[PyTorch] Disable Flash Attention backend in Userbuffers tests by timmoon10 · Pull Request #2399 · NVIDIA/TransformerEngine

timmoon10 · 2025-11-18T23:37:36Z

Description

We have experienced some Userbuffers test failures on A100s, apparently because the Flash Attention backward pass introduces numerical errors. This test is primarily intended to test the linear layers and not attention, so as a quick fix I've just disabled the Flash Attention backend.

Type of change

Documentation change (change only to the documentation, either a fix or a new content)
Bug fix (non-breaking change which fixes an issue)
New feature (non-breaking change which adds functionality)
Breaking change (fix or feature that would cause existing functionality to not work as expected)
Infra/Build change
Code refactoring

Changes

Disable Flash Attention backend in Userbuffers tests

Checklist:

I have read and followed the contributing guidelines
The functionality is complete
I have commented my code, particularly in hard-to-understand areas
I have made corresponding changes to the documentation
My changes generate no new warnings
I have added tests that prove my fix is effective or that my feature works
New and existing unit tests pass locally with my changes

Signed-off-by: Tim Moon <tmoon@nvidia.com>

ksivaman

LGTM as a fix for green CI, @cyanguwa we should document + try and root cause this

greptile-apps · 2025-11-18T23:40:12Z

Greptile Summary

Disables Flash Attention backend in Userbuffers layer tests by setting NVTE_FLASH_ATTN=0 to prevent numerical errors on A100s
The fix is appropriately scoped to _run_layer_with_overlap function only, affecting tests for Linear, LayerNormLinear, LayerNormMLP, MultiheadAttention, and TransformerLayer

Confidence Score: 5/5

This PR is safe to merge with minimal risk
The change is minimal and surgical - it only adds an environment variable to disable Flash Attention in specific tests that were experiencing numerical errors.
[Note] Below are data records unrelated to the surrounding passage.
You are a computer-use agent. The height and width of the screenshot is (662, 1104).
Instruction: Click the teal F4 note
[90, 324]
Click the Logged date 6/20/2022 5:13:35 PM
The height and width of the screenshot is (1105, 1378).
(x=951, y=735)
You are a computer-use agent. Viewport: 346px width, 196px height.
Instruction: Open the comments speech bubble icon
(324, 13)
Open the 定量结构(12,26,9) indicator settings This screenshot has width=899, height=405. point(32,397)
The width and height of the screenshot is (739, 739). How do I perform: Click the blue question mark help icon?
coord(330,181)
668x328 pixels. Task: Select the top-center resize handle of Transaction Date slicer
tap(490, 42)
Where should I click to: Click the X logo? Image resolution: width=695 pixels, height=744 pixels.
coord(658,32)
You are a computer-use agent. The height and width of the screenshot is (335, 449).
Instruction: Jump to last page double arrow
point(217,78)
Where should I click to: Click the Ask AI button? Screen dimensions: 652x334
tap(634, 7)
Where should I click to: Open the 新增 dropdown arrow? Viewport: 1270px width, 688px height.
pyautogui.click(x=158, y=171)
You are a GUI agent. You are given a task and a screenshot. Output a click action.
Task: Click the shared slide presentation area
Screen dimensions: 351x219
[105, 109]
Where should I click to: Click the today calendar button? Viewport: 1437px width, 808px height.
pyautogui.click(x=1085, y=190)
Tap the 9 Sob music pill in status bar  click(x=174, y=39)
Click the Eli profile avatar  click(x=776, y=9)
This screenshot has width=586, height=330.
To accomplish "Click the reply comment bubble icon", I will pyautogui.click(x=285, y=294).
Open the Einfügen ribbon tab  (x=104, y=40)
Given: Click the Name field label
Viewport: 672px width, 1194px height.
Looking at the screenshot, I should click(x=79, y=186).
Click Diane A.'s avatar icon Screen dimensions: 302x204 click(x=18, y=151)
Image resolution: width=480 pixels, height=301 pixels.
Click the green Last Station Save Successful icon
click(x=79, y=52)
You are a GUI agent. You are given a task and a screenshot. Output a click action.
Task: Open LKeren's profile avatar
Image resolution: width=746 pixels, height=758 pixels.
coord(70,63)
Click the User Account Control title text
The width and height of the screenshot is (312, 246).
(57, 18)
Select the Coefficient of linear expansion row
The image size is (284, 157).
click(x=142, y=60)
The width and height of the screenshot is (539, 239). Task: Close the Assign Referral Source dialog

The fix properly sets and unsets the environment variable, maintaining clean test isolation. The scope is appropriately limited to layer tests (not low-level GEMM tests), which aligns with the PR description stating this is a quick fix for Userbuffers tests that are primarily intended to test linear layers, not attention.
No files require special attention

Important Files Changed

Filename	Overview
tests/pytorch/distributed/test_comm_gemm_overlap.py	Added `NVTE_FLASH_ATTN=0` environment variable to disable Flash Attention backend in layer overlap tests to avoid numerical errors

Sequence Diagram

sequenceDiagram
    participant Test as test_layers_with_overlap_*
    participant Helper as _run_layer_with_overlap
    participant Env as Environment
    participant Subprocess as run_layer_with_overlap.py
    
    Test->>Helper: Call with layer parameters
    Helper->>Env: Set "NVTE_FLASH_ATTN=0"
    Helper->>Env: Set "PYTORCH_JIT=0"
    Helper->>Env: Set "NVTE_TORCH_COMPILE=0"
    Helper->>Env: Set "NVTE_ALLOW_NONDETERMINISTIC_ALGO=0"
    Helper->>Subprocess: Run test with modified environment
    Subprocess-->>Helper: Return test result
    Helper->>Env: Unset "NVTE_FLASH_ATTN"
    Helper->>Env: Unset "PYTORCH_JIT"
    Helper->>Env: Unset "NVTE_TORCH_COMPILE"
    Helper->>Env: Unset "NVTE_ALLOW_NONDETERMINISTIC_ALGO"
    Helper-->>Test: Return success/failure

greptile-apps

_{1 file reviewed, no comments}

_{Edit Code Review Agent Settings | Greptile}
_{React with 👍 or 👎 to share your feedback on this new summary format}

timmoon10 · 2025-11-18T23:46:09Z

/te-ci pytorch L1

greptile-apps

_{1 file reviewed, no comments}

_{Edit Code Review Agent Settings | Greptile}
_{React with 👍 or 👎 to share your feedback on this new summary format}

KshitijLakhani

LGTM
Agree with @ksivaman on documenting it. On the JAX side, we've mostly been sprinkling TODO for such things - I wonder if @cyanguwa would prefer something like that or a different approach ?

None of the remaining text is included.